Excerpt:
++++

2. According to the “Dawn” of Karachi, (September 17,2010), Dr Imran Farooq, a founding leader of the Muttahida Qaumi Movement (MQM) and the organisation’s first Secretary-General, was assassinated in London on the evening of September 16. According to some sources, he was attacked by some unidentified men with daggers near his London residence and died of multiple wounds, but according to another source, a lone assailant had been lying in wait inside the apartment block where Dr Farooq lived on the first floor. He was attacked with a knife when he was climbing the stairs. He died on the spot. The murder coincided with the 57th birthday celebrations of Dr.Altaf Hussain, the head of the MQM, who lives in exile in London since 1992.

++++

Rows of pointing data
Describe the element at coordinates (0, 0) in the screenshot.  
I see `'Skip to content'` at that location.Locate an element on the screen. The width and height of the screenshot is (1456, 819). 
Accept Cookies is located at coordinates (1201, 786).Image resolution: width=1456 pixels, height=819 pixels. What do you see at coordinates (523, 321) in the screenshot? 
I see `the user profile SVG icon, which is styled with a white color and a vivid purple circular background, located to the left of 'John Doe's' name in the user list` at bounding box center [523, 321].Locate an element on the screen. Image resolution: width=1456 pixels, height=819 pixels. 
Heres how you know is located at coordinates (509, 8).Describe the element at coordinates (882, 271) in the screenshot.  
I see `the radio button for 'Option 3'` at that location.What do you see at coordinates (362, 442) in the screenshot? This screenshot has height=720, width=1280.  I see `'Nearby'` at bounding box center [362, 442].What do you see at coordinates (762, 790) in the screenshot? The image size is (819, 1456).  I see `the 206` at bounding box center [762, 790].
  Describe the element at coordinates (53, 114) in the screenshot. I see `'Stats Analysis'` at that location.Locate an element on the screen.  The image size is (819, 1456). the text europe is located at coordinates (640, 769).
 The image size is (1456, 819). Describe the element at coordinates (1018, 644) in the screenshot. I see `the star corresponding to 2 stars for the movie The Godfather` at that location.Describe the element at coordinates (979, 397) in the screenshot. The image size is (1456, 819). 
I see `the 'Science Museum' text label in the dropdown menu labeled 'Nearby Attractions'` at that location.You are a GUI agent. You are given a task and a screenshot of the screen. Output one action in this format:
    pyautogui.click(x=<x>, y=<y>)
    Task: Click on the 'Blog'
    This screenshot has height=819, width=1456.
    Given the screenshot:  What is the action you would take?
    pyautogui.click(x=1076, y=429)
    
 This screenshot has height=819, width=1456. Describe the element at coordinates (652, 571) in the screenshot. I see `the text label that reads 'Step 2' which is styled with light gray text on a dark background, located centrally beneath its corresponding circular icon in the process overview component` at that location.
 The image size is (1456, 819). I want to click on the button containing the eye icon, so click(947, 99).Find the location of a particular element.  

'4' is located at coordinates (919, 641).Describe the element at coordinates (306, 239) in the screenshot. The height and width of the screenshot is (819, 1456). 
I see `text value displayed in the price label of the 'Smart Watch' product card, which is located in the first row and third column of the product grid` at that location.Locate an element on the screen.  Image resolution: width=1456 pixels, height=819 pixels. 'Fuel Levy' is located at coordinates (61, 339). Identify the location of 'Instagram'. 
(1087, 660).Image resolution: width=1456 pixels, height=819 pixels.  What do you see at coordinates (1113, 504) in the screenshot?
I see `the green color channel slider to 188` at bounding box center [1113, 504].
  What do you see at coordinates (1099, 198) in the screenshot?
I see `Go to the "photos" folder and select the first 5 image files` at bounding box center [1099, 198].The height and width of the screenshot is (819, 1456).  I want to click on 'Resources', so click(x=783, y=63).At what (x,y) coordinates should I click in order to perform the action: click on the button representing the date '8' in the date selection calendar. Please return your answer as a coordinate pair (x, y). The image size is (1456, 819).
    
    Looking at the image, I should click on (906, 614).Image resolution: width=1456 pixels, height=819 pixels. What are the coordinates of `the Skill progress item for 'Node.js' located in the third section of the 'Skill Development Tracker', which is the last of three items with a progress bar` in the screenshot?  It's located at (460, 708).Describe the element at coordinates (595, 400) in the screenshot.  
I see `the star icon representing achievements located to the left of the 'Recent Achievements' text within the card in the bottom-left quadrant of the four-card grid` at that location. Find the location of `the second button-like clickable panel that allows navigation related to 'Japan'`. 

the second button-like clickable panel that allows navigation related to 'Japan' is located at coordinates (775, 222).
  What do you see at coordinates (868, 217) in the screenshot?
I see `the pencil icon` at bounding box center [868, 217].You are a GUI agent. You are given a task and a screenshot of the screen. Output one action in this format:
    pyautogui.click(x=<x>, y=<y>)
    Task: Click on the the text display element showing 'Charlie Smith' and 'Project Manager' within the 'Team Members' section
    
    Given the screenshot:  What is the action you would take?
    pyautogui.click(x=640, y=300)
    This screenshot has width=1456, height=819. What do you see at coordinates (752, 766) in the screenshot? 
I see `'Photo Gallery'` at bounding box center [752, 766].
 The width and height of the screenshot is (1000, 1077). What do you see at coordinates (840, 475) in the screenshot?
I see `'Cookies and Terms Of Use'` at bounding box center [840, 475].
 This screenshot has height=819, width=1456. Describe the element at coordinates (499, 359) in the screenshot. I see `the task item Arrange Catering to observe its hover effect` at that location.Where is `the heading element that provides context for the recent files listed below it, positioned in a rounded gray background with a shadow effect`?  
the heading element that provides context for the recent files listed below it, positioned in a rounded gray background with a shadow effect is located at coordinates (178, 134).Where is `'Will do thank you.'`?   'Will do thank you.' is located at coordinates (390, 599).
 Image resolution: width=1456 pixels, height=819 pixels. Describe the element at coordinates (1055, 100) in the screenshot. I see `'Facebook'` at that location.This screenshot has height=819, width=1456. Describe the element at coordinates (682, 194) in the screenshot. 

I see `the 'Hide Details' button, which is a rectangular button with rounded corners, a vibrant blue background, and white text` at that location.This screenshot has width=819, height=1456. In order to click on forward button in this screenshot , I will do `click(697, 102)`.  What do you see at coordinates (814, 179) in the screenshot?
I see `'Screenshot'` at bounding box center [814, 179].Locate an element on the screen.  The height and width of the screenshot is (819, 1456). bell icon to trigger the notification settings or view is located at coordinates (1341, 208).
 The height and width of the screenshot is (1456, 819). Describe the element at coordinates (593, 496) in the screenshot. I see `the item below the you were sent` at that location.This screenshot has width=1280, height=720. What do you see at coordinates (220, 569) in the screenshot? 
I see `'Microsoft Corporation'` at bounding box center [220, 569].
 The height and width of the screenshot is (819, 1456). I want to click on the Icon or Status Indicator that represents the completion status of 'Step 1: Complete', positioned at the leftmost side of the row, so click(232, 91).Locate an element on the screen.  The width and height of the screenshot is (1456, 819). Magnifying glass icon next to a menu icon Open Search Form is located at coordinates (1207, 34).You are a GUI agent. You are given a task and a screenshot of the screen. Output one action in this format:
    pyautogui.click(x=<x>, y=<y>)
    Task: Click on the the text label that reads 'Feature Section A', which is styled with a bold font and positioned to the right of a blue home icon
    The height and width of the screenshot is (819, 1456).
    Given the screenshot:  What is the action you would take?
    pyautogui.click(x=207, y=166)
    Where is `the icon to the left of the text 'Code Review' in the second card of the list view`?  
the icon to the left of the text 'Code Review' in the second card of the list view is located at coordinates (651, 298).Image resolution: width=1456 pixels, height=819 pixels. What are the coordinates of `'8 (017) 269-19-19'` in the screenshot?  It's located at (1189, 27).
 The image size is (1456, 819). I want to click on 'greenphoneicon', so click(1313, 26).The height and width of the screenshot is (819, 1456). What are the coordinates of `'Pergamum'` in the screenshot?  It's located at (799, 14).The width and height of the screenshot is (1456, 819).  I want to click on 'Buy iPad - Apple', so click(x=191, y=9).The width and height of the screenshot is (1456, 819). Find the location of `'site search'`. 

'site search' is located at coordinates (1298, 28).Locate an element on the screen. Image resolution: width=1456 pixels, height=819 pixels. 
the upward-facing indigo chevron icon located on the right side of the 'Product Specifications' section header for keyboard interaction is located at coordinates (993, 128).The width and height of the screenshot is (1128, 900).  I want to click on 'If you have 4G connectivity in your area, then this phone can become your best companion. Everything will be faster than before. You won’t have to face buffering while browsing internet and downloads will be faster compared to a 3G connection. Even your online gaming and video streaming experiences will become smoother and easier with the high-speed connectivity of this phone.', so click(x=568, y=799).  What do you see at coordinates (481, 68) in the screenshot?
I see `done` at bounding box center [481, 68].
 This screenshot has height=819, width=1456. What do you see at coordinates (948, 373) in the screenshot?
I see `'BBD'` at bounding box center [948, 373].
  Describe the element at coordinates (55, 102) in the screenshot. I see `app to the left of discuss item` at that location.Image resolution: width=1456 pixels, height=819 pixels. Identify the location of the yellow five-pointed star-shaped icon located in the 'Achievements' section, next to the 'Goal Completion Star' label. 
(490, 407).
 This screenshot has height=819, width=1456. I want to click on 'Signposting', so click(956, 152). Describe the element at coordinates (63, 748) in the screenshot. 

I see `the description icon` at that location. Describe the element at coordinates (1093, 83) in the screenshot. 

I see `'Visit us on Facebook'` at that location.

++++

According to the excerpt on Imran Farooq's killing, since what year has Altaf Hussain lived in exile in London?

1992